Each time it occurs we get two close errors:

Error 1
An unhandled exception has occurred while executing the request.System.TimeoutException: A timeout occurred after 30000ms selecting a server using CompositeServerSelector{ Selectors = ReadPreferenceServerSelector{ ReadPreference = { Mode : Primary } }, LatencyLimitingServerSelector{ AllowedLatencyRange = 00:00:00.0150000 }, OperationsCountServerSelector }. Client view of cluster state is { ClusterId : “1”, ConnectionMode : “ReplicaSet”, Type : “ReplicaSet”, State : “Connected”, Servers : [{ ServerId: “{ ClusterId : 1, EndPoint : “Unspecified/XXXXXX” }”, EndPoint: “Unspecified/XXXXXXX”, ReasonChanged: “Heartbeat”, State: “Connected”, ServerVersion: 5.0.9, TopologyVersion: { “processId” : ObjectId(“62aa3b6c7c78a0c51037b843”), “counter” : NumberLong(4) }, Type: “ReplicaSetSecondary”, Tags: “{ region : US_EAST_1, provider : AWS, nodeType : ELECTABLE, workloadType : OPERATIONAL }”, WireVersionRange: “[0, 13]”, LastHeartbeatTimestamp: “2022-06-27T10:25:32.0295404Z”, LastUpdateTimestamp: “2022-06-27T10:25:32.0295416Z” }, { ServerId: “{ ClusterId : 1, EndPoint : “Unspecified/XXXXX” }”, EndPoint: “Unspecified/XXXXXX”, ReasonChanged: “Heartbeat”, State: “Disconnected”, ServerVersion: , TopologyVersion: , Type: “Unknown”, HeartbeatException: "MongoDB.Driver.MongoConnectionException: An exception occurred while opening a connection to the server. —> System.TimeoutException: Timed out connecting to X.X.X.X. Timeout was 00:00:30. at MongoDB.Driver.Core.Connections.TcpStreamFactory.ConnectAsync(Socket socket, EndPoint endPoint, CancellationToken cancellationToken) at MongoDB.Driver…

Error 2
[Error] An unhandled exception has occurred while executing the request.MongoDB.Driver.MongoConnectionException: An exception occurred while opening a connection to the server. —> System.IO.IOException: Unable to read data from the transport connection: Connection reset by peer. —> System.Net.Sockets.SocketException (104): Connection reset by peer — End of inner exception stack trace — at System.Net.Sockets.Socket.AwaitableSocketAsyncEventArgs.ThrowException(SocketError error, CancellationToken cancellationToken) at System.Net.Sockets.Socket.AwaitableSocketAsyncEventArgs.GetResult(Int16 token) at System.Net.FixedSizeReader.ReadPacketAsync(Stream transport, AsyncProtocolRequest request) at System.Net.Security.SslStream.InternalEndProcessAuthentication(LazyAsyncResult lazyResult) at System.Net.Security.SslStream.EndProcessAuthentication(IAsyncResult result) at System.Net.Security.SslStream.EndAuthenticateAsClient(IAsyncResult asyncResult) at System.Net.Security.SslStream.<>c.b__64_2(IAsyncResult iar) at System.Threading.Tasks.TaskFactory1.FromAsyncCoreLogic(IAsyncResult iar, Func2 endFunction, Action1 endAction, Task1 promise, Boolean requiresSynchronization)— End of stack trace from previous location where exception was thrown

We’re using mongo+srv style connection string plus the following options:
retryWrites=true&w=majority

…? We’re at a loss - makes no sense.
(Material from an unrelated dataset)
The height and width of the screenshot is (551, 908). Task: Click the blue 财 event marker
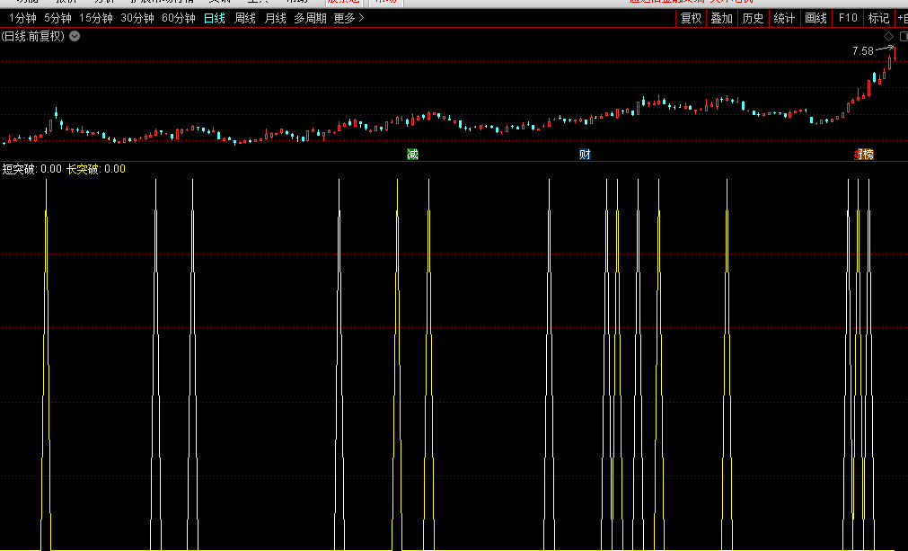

Any suggestions??

MaBeuLux88_xxx · June 27, 2022, 3:35pm

Could it be a “genuine” error like there was actually a connection problem between AWS and Atlas?

Is this error maybe connected to a maintenance in Atlas ? (Scheduled maintenance, upgrade minor version, auto-scaling, etc)?

How do you connect Lambdas to Atlas? Private Link? Peering? (not sure what are the solutions available to be honest).